Amyloid-beta peptide is needed for cGMP-induced long-term potentiation and memory [FENS Forum 2016]

Aim: Accumulation of amyloid-beta (Aβ) has been related to Alzheimer’s disease pathogenesis. However, in the healthy brain, low concentrations of Aβ are necessary for physiological long-term potentiation (LTP) and memory. Because cGMP plays a key role in these processes, here we have investigated whether cGMP might influence Aβ production and function during LTP and memory in physiological conditions.Methods: We first evaluated whether an increase of cGMP levels by phosphodiesterase-5 inhibitors (PDE5-Is), such as sildenafil and vardenafil, might affect Aβ levels in Neuro-2a (N2a) cells and hippocampal slices. Then, we performed electrophysiological experiments on hippocampal slices and behavioral studies (novel object recognition) to analyze whether the vardenafil-induced enhancement of LTP and memory was still present in mice lacking Amyloid Precursor Protein (APP KO). Results: We showed that the increase of intracellular cGMP after a treatment with sildenafil or vardenafil induced a parallel increase of Aβ levels in N2A cells and hippocampal slices.

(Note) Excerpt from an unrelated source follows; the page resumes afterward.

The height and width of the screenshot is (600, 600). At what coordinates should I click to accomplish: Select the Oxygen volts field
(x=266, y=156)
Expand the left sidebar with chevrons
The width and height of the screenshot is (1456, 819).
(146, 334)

This effect was reduced by the guanylyl cyclase inhibitor ODQ. Vardenafil was not able to induce the physiological potentiation of LTP and recognition memory in APP KO mice compared to wild type. Conclusions: The increase of cGMP positively modulates Aβ production, which, in turn boosts synaptic plasticity and memory. The lack of effect of PDE5-Is in APP KO mice suggests that Aβ is needed for the cGMP-induced enhancement of LTP and memory. Thus, PDE5-Is might work as cognitive enhancers via a positive modulation of Aβ at physiological concentrations in the brain.